On 23 January 1964, at the University of Mississippi Medical Center in Jackson, Mississippi, Dr James Hardy sutured the heart of a chimpanzee named Bino into the chest of a man named Boyd Rush. Two days previously the sixty-eight-year-old Rush had had a heart attack. The next day his gangrenous lower left leg had to be amputated. He had advanced cardiovascular disease. His heart couldn’t keep him alive, and it was unlikely that anyone else’s heart could either.
Bino was a male chimpanzee, age not specified. He weighed a little over 40 kilograms. He was the larger of two animals purchased by Hardy in late 1963 and kept at the university. Hardy had already performed the world’s first successful human lung transplant, and now he was hoping to be the first to transplant a heart. Ideally a heart from a human! But the chimpanzees were his back-up plan. Bino and his companion were housed in a lab building basement on the campus and were apparently well fed and exercised, as Hardy wanted his potential heart donors to be healthy. Bino’s cardiac output—an important stat in his case—was measured at 4.25 litres per minute. This is about twenty percent less than the average human heart.
Late on the night of the 23rd, Rush’s condition deteriorated. The operation, if there was to be one, couldn’t wait. Hardy wanted to use a human donor, and he thought he had one. Someone had been critically injured in a road accident, and he was brain-dead. However, his heart continued to beat, and the state of Mississippi did not allow organ donation from someone with a heartbeat. So plan B it was. Hardy polled the four members of his surgical team about whether to proceed using the heart of one of the chimpanzees. Three ayes and one abstention. It took about forty-five minutes to implant Bino’s heart into the chest of Boyd Rush.
The language used in the sources to describe what was done to Bino is remarkable in its detachment, sometimes weird in tone or detail. ‘As the patient was rapidly dying, Hardy was stimulated to transplant a chimpanzee heart,’ I read in a surgical journal. The occasional use of the term ‘xenotransplantation’ (transplantation between species) seems calculated to make the procedure sound as unreal as possible. It is common to read that Bino was simply ‘prepared.’ Like a meal, or a will. One source notes that Hardy’s team ‘harvested the heart.’ Another that they ‘procured a heart.’ Another writes that Bino was ‘anesthetized and cooled,’ as if warming him back up after his heart was removed had been an option. Hardy himself wrote: ‘Thoracotomy was quickly performed under sterile conditions and the heart of the primate was exposed.’ The operation failed. Boyd Rush lived for under an hour. He never regained consciousness. His new heart couldn’t pump enough blood.
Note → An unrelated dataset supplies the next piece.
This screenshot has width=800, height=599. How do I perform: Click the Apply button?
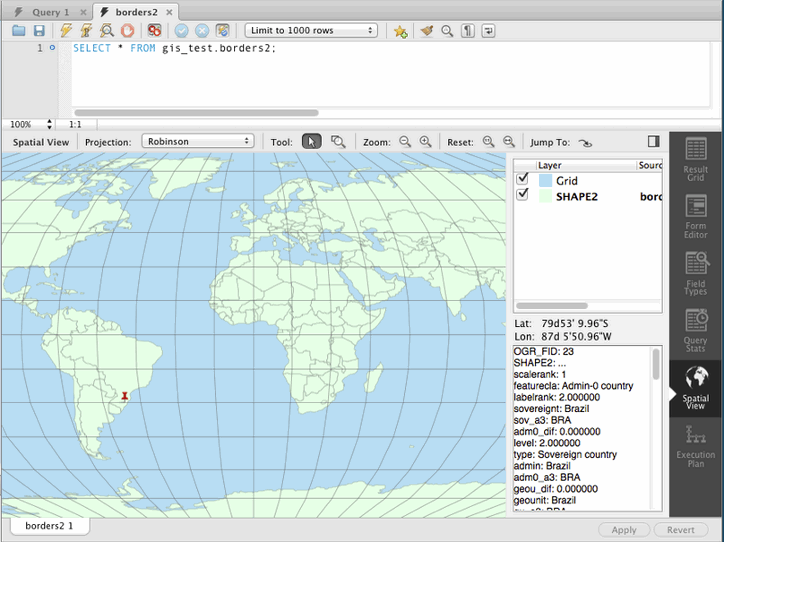tap(623, 530)
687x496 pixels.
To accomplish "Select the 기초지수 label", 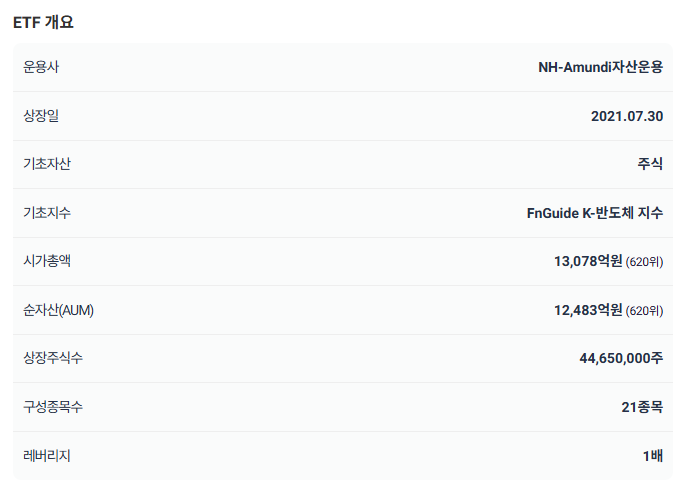I will coord(46,213).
Is there always a meaningful difference between language crafted to be ‘objective’ and language intended to obscure? I would probably accept ‘euthanised’ as an accurate word, but that apparently is too big an ask. Perhaps I’m being unrealistic in expecting people to write the way I want them to.
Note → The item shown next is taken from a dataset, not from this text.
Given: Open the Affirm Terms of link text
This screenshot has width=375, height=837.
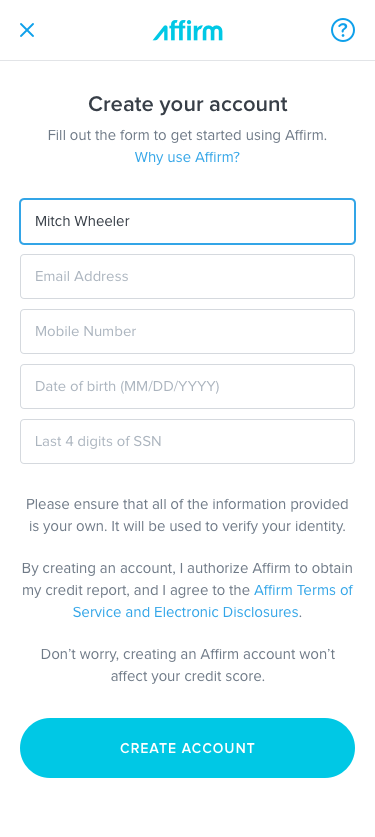Looking at the screenshot, I should [303, 590].
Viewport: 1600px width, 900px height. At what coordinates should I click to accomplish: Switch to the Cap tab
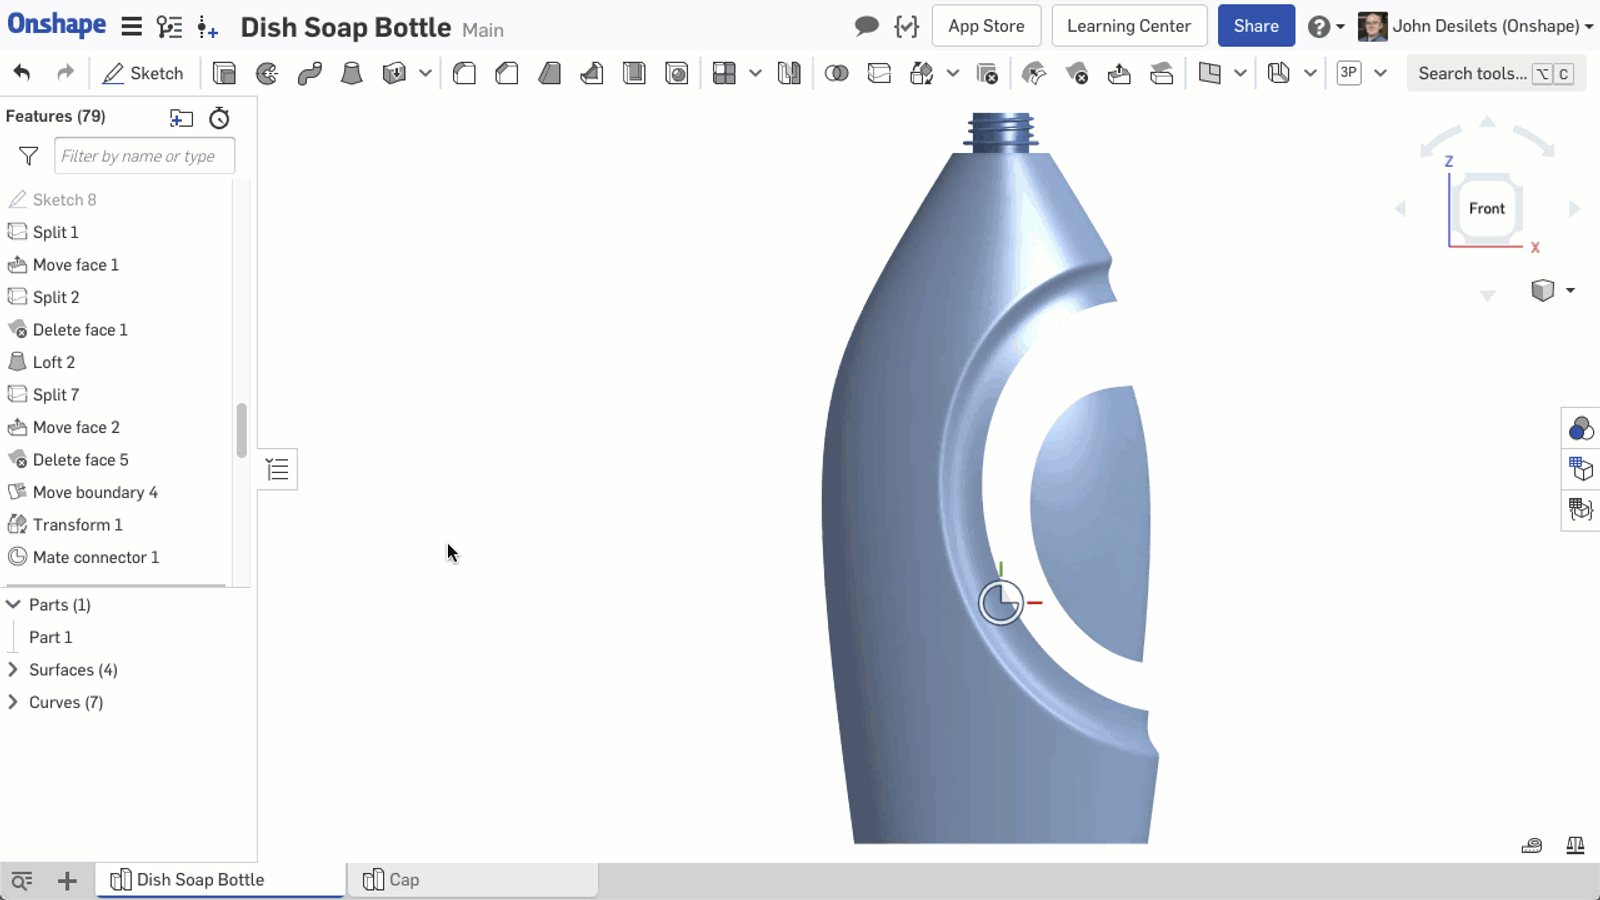[x=472, y=880]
Would it make me happy if someone wrote that Bino was ‘murdered’ or ‘put to death’? No, not ‘happy.’ But I want it to cross people’s minds that it’s something you can say. That you can write about science and progress and call a killing a murder. That it’s accurate to say that a creature that would have been alive had its heart not been cut out has been killed rather than prepared. In some contexts we give ourselves permission to say these things, and in others we don’t. But you always have permission. You don’t always have to throw a bucket of paint on a fur coat, but you always can.
Hardy briefly became a pariah after his operation hit the news. Every press association reported that a human heart had been used. Hardy and the University of Mississippi had been deliberately vague about the provenance of the organ that Rush received, simply describing its rough size and approximate suitability. There was a shitstorm when the facts were admitted. Some people were clearly upset primarily because they felt they had been deceived, but others were horrified by the Island of Doctor Moreau ethical nightmare of the situation. (I am actually impressed by how widespread the revulsion was. I think this speaks well of the sixties.) In reflecting on the impact of the surgery, Hardy later wrote that the transplant of Bino’s heart ‘precipitated intense ethical, moral, social, religious, financial, governmental and even legal concerns.’ This seems to surprise him. ‘We had not transplanted merely a human heart,’ he summarised, ‘we had transplanted a subhuman heart.’ Hardy was a man with a gift for making things worse by trying to explain them.
Hardy gave up trying to win the race for the heart, and in South Africa in 1967 Dr Christiaan Barnard won instead. His team used the heart of a dead human, rather than that of a living animal. And, of course, there is no real coda for Bino. No latter-day memorial, yet. Not much writing about him, because everyone is limited by an absence of information. That is the unpalatable reality sometimes when it comes to projects of recovery and memory: there is only so much that can be done. And when there is only so much that can be done, that is exactly how much you have to do.